= TO DO =
Please print every record below exactly as it appears, but leave out the pictures.

= EXCERPTED RECORDS =
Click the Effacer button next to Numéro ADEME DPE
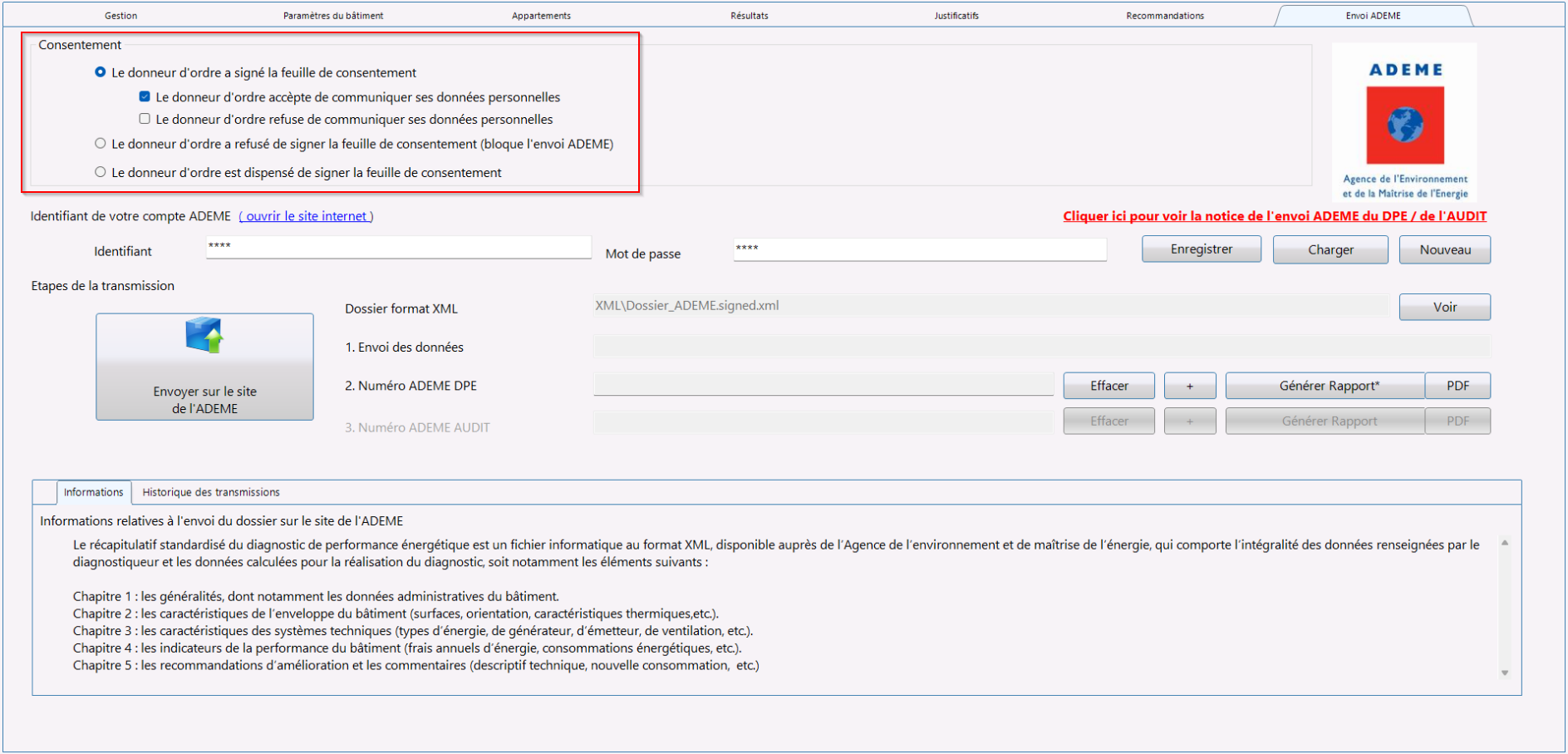1568x754 pixels. click(1108, 385)
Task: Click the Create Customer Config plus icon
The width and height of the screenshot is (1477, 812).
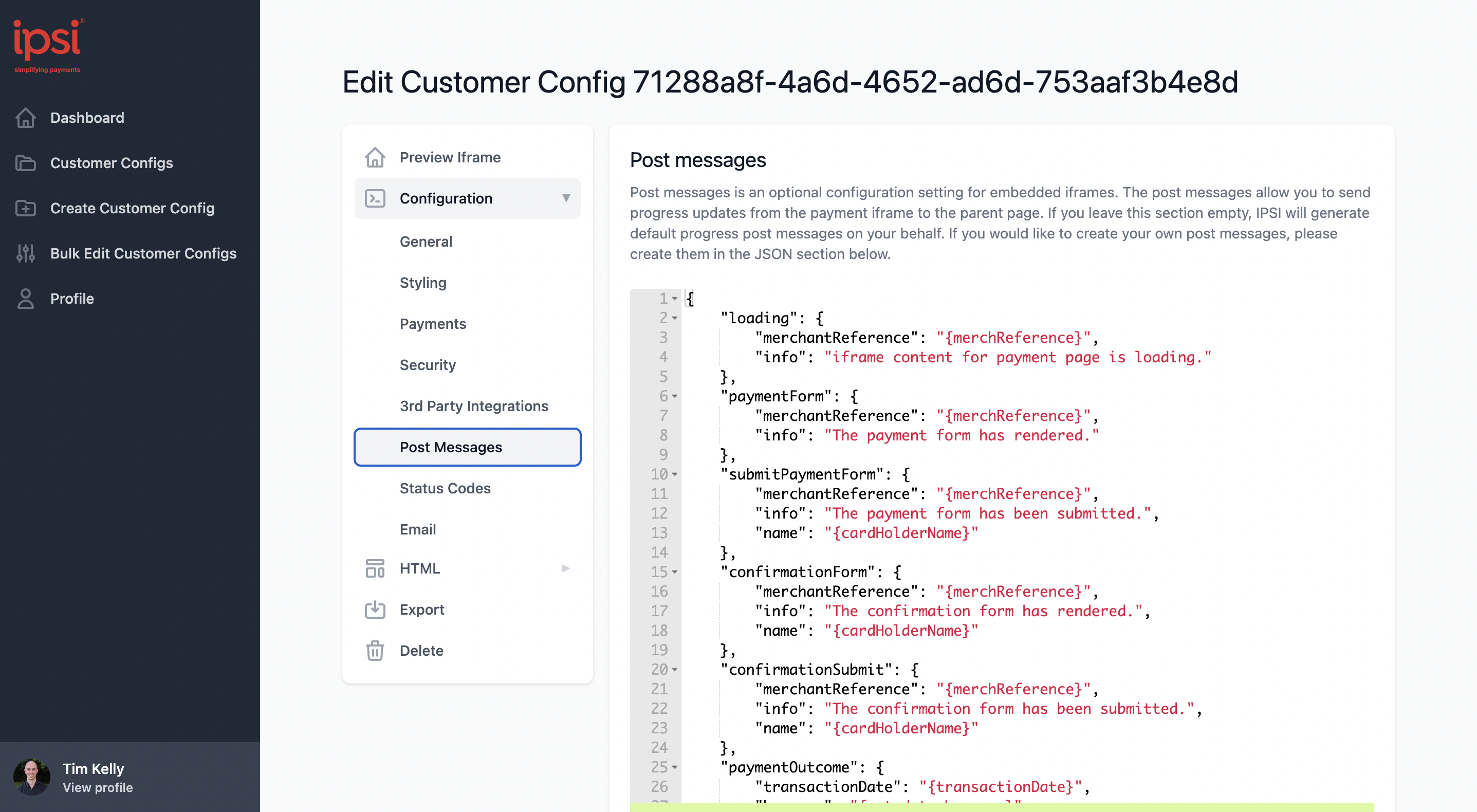Action: coord(26,208)
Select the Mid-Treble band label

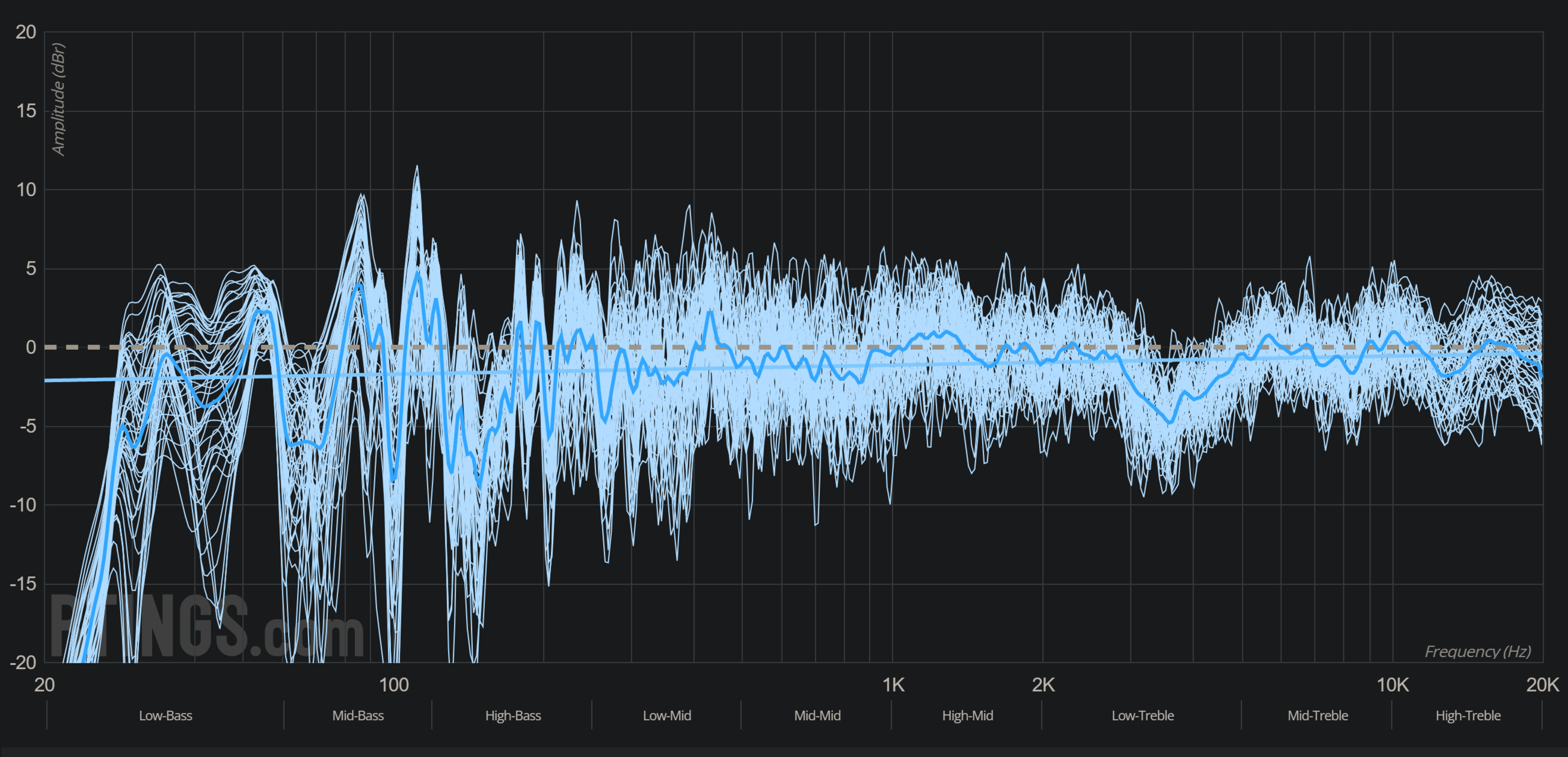pos(1317,716)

= YOUR SOLUTION =
Click the Effacer button next to Numéro ADEME DPE
1568x754 pixels. click(1108, 385)
Task: Click the Create Customer Config plus icon
The width and height of the screenshot is (1477, 812).
Action: coord(26,208)
Select the Mid-Treble band label

pos(1317,716)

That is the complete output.